To show me what he loved about Liberty Corner, Zubalake invited me to visit his home, a few doors down from the Islamic Society property. When I arrived, on a rainy Memorial Day in late May, a soggy town parade was making its way down the main thoroughfare, Church Street. As Zubulake was introducing me to his family – explaining that his son has autism, and they had moved to the area for his schooling – he spotted the mayor marching by with other members of the township committee. He dashed down to the roadside and shouted: “There’s still time!” [to stop the mosque.]

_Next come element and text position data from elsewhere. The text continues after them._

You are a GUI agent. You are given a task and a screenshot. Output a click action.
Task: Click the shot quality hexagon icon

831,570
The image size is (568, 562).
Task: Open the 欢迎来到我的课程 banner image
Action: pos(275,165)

The politicians frowned and kept marching down Church Street. “I just want them to know how pissed off I am,” Zubulake said.

Chaudry, meanwhile, had organised a contingent from the Islamic Society to march in the Memorial Day parade. They met in front of the house, next to a sign that Chaudry had staked in the yard, reading: “Proud to Be An American.” Whether by chance or intention, the parade’s organisers had put the Islamic Society at the very rear, right behind another marginalised group, the local Democrats. Chaudry coaxed the children who were marching with the Islamic Society’s banner to stay in a tight formation. “Good morning!” he called from beneath a big black umbrella, waving an American flag with his free hand. The parade route ended at a war memorial, where Chaudry left a wreath with a mosque insignia.

“My advice to the community has always been that this is not the time to hide,” Chard told me later. “You have to be out there, fighting for your rights.”

The “local Democrats” are not a “marginalized group.” Remember: Basking Ridge went for Hillary Clinton. But nothing will stop this reporter from finding hints of anti-Muslim feeling when there is none.

And “fighting for your rights” is fine, but Chaudry has been “out there” fighting not for his legitimate rights but demanding his mosque project be given preferential treatment by the planning board. And his lawyers have been keen to deprive his opponents of exercising their free speech rights, by depicting them as bigots. Fortunately, not all were silenced.